The Coalition lacks the discipline and control mechanism of a strong Number 10 policy unit, endlessly second-guessing ministers and re-writing their policies. Ministers are free to announce pretty well anything they like - however radical, daring or plain mad it may be - but are also free to take the blame alone if they get it wrong. In this darwinian policy competition of rugged individualism, the fittest survive and the laggards are thrown to the wolves.

By contrast, for all its embrace of market capitalism, the Labour government stayed true to its collectivist roots. Even as Tony Blair became more and more presidential, the approach was stalinist: to borrown Bagehot's terminology, the 'dignified' trappings of collective cabinet government stayed in place, while the 'efficient' mechanisms of sofa government dictated policy throughout Whitehall.

Sunday, 27 March 2011

Quod erat demonstrandum?

Some scenes from yesterday's march:

Near Westminster, two French tourists (wearing his'n'hers pastel anoraks that give the lie to their country's stereotype of fashion consciousness) wander into the demonstration from a side alley. With consistency that is admirable going on for perverse, the policeman who had had refused to let me use that alley as a short-cut refuses to let them back the way they came, so they have to join the crowd, weaving between GMB and student union banners as the sluggish current carries them along to Parliament Square.

Walking up Regent Street (past an unattacked Apple Store), the absence of cars and buses creates an eerie calm, broken only by distant sirens and the repressive chatter of helicopters' rotors. A tweedy woman walks past, shouting into a mobile phone her shrill shock at the disruption to her shopping trip.

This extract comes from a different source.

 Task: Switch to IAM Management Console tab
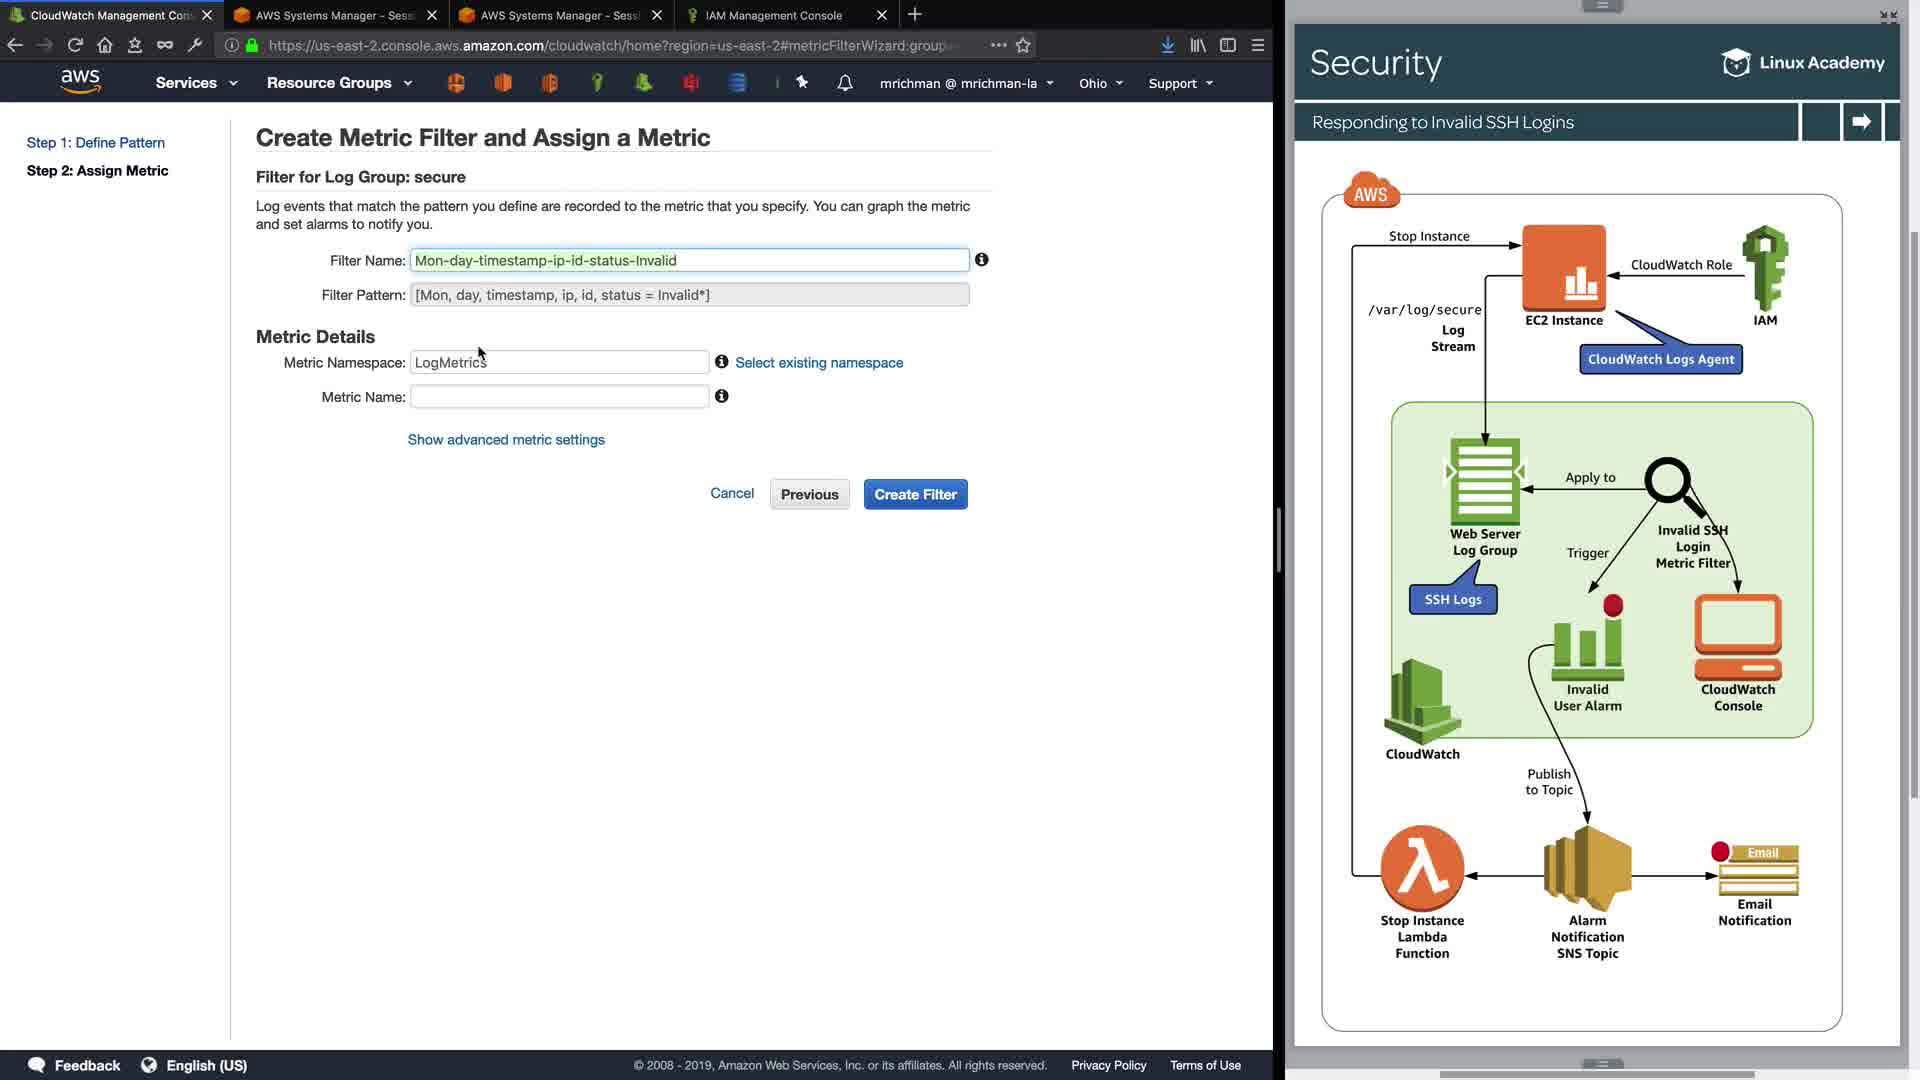[x=774, y=15]
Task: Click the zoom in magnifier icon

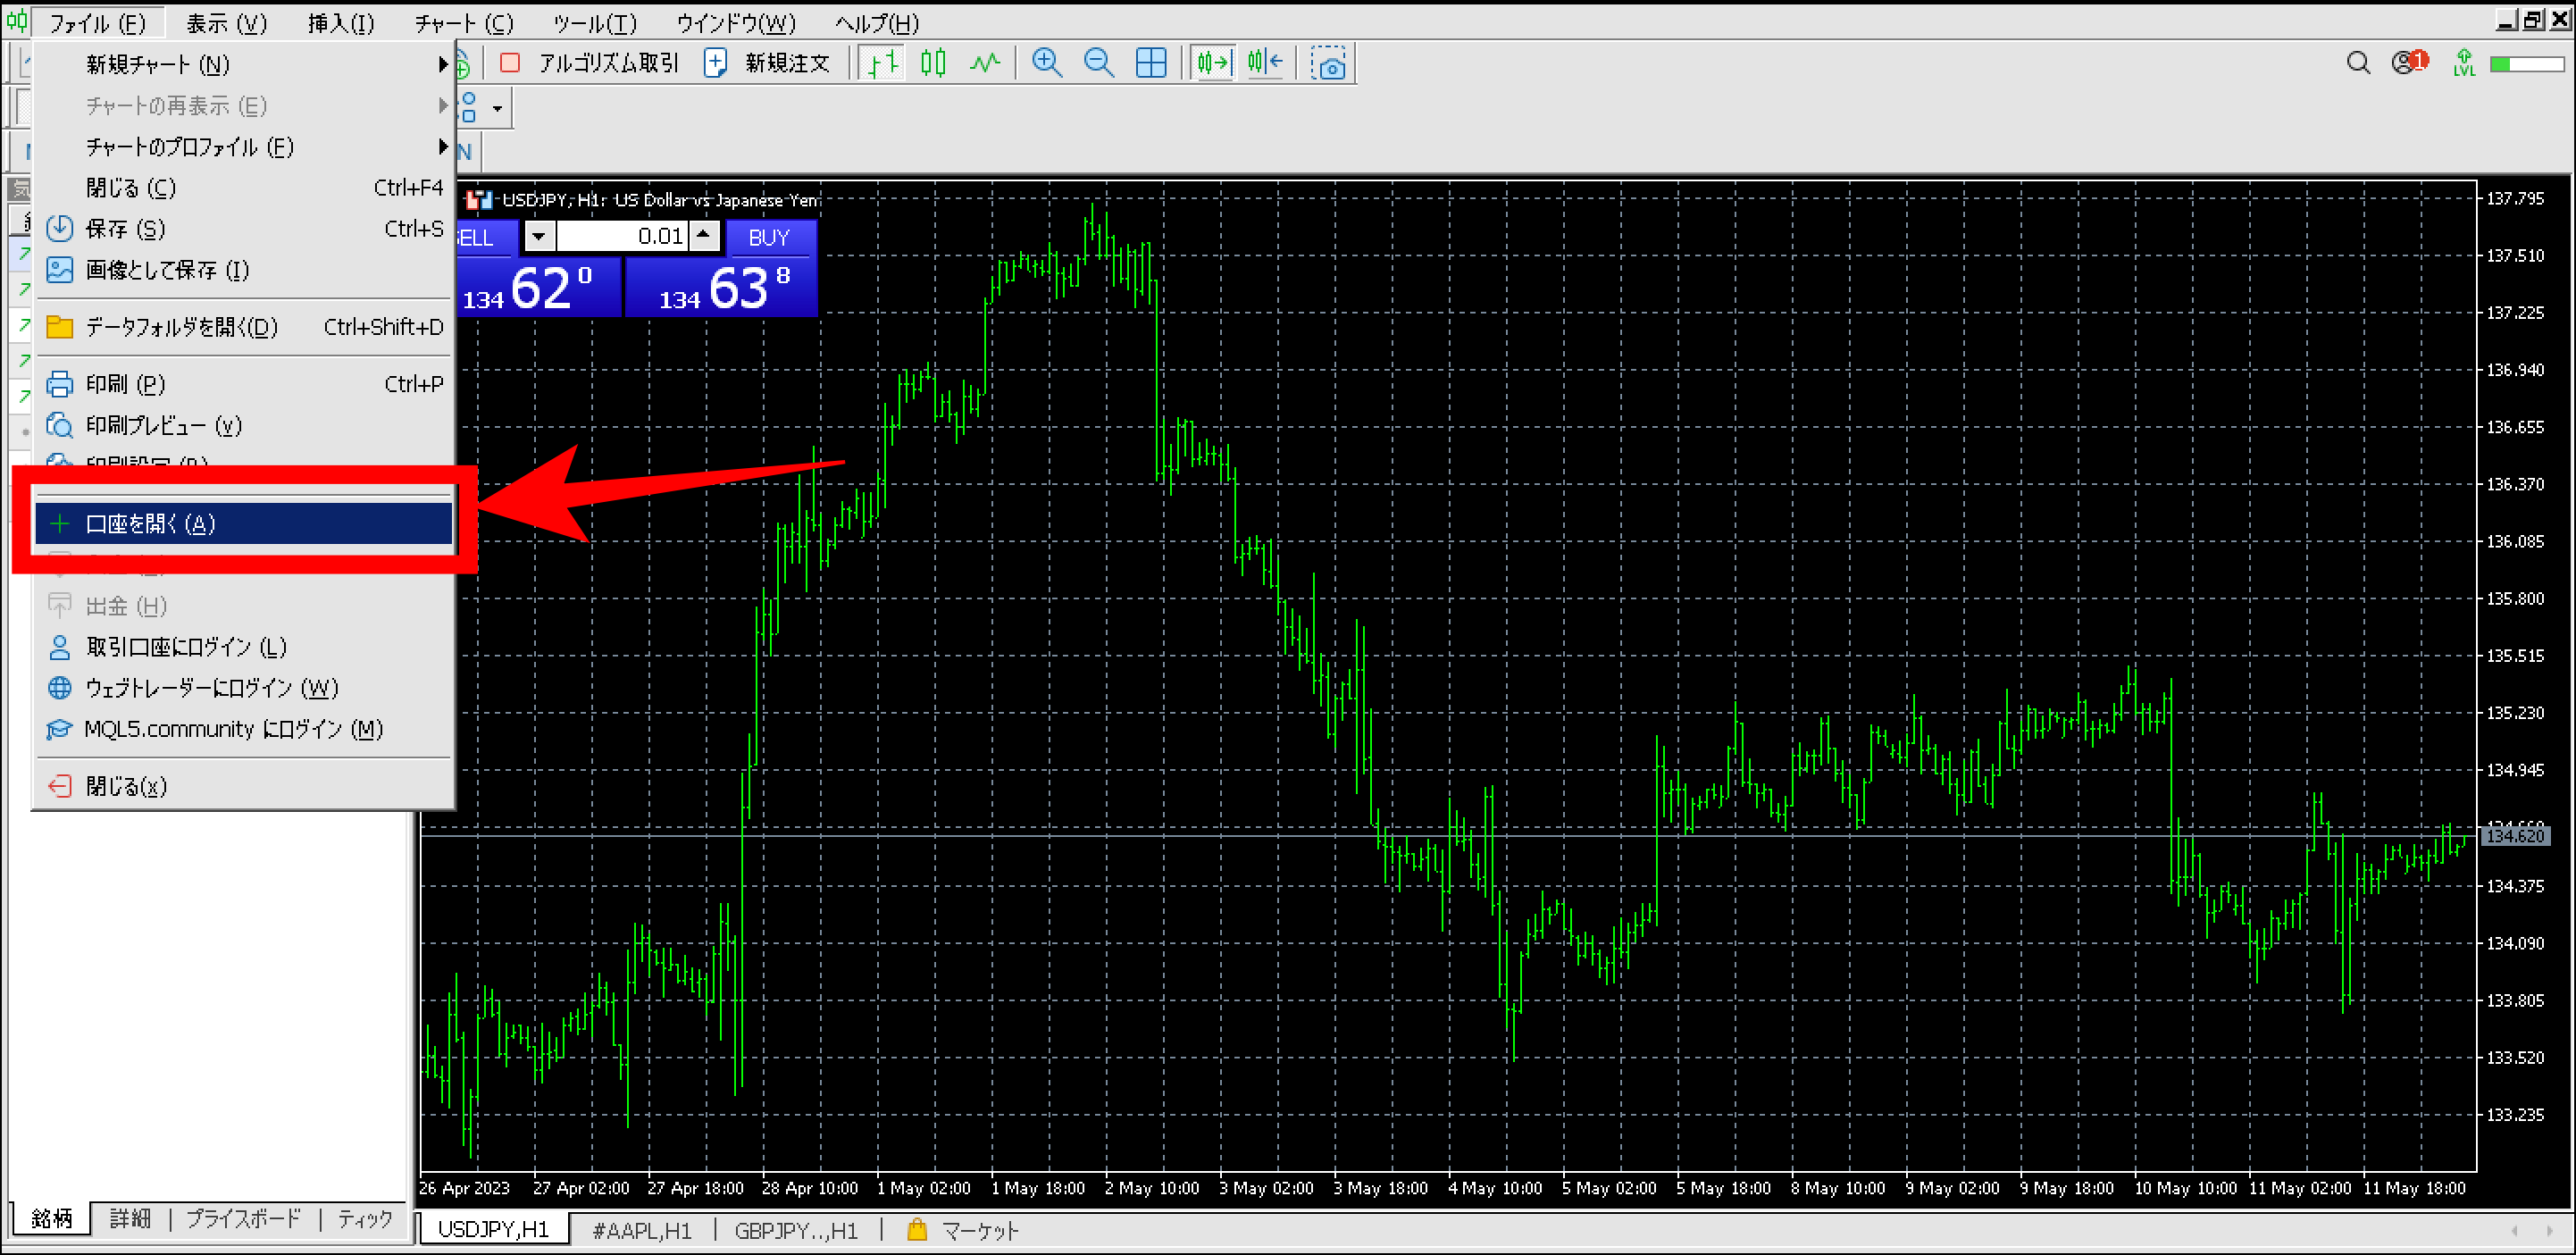Action: 1046,63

North of Oxford Circus, a gaggle of protestors surround two fleeing figures in hoodies, shouting 'Police informer! Police informer!' and trying to photograph their faces. To prove their point, the hoodied figures mutter a few words to the police forming a cordon round Topshop, and are let through. Outside, vindicated, their pursuers leap up and down with glee. I am uncomfortably reminded of the old black-and-white photos of the denuciations of collaborators in post-war France.